## WORK REQUIRED
Given the entries below, please return each one exactly.

[Records excerpted from a collection]
#####

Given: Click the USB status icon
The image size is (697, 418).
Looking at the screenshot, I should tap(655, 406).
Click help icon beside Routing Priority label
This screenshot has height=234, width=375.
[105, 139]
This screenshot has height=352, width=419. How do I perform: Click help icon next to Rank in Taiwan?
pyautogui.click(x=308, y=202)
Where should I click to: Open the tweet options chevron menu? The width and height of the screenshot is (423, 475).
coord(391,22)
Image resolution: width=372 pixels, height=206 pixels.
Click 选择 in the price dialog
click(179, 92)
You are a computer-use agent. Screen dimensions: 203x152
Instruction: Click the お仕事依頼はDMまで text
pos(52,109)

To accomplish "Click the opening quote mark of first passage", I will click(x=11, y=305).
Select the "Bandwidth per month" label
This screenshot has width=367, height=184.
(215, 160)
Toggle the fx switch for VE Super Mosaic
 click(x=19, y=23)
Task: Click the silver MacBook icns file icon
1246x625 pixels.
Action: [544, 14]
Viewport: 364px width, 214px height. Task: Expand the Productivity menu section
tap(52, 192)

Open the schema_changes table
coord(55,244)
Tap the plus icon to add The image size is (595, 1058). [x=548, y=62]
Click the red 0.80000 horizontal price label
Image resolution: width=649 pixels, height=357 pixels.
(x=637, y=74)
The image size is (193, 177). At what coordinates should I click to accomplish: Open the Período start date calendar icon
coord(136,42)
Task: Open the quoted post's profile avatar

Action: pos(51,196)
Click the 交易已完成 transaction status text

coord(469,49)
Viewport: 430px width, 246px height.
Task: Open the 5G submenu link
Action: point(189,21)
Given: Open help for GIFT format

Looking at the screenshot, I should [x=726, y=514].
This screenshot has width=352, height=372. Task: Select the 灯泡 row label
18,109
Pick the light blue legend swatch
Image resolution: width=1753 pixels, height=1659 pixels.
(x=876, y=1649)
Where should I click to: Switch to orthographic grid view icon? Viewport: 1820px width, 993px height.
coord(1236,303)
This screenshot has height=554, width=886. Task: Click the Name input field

#####

## RESULT OF THIS EXERCISE
Given: Click the USB status icon
The image size is (697, 418).
Looking at the screenshot, I should tap(655, 406).
Click help icon beside Routing Priority label
This screenshot has height=234, width=375.
[105, 139]
This screenshot has height=352, width=419. How do I perform: Click help icon next to Rank in Taiwan?
pyautogui.click(x=308, y=202)
Where should I click to: Open the tweet options chevron menu? The width and height of the screenshot is (423, 475).
coord(391,22)
Image resolution: width=372 pixels, height=206 pixels.
Click 选择 in the price dialog
click(179, 92)
You are a computer-use agent. Screen dimensions: 203x152
Instruction: Click the お仕事依頼はDMまで text
pos(52,109)

To accomplish "Click the opening quote mark of first passage", I will click(x=11, y=305).
Select the "Bandwidth per month" label
This screenshot has width=367, height=184.
(215, 160)
Toggle the fx switch for VE Super Mosaic
 click(x=19, y=23)
Task: Click the silver MacBook icns file icon
1246x625 pixels.
Action: [544, 14]
Viewport: 364px width, 214px height. Task: Expand the Productivity menu section
tap(52, 192)

Open the schema_changes table
coord(55,244)
Tap the plus icon to add The image size is (595, 1058). [x=548, y=62]
Click the red 0.80000 horizontal price label
Image resolution: width=649 pixels, height=357 pixels.
(x=637, y=74)
The image size is (193, 177). At what coordinates should I click to accomplish: Open the Período start date calendar icon
coord(136,42)
Task: Open the quoted post's profile avatar

Action: pos(51,196)
Click the 交易已完成 transaction status text

coord(469,49)
Viewport: 430px width, 246px height.
Task: Open the 5G submenu link
Action: point(189,21)
Given: Open help for GIFT format

Looking at the screenshot, I should [x=726, y=514].
This screenshot has width=352, height=372. Task: Select the 灯泡 row label
18,109
Pick the light blue legend swatch
Image resolution: width=1753 pixels, height=1659 pixels.
(x=876, y=1649)
Where should I click to: Switch to orthographic grid view icon? Viewport: 1820px width, 993px height.
coord(1236,303)
This screenshot has height=554, width=886. Task: Click the Name input field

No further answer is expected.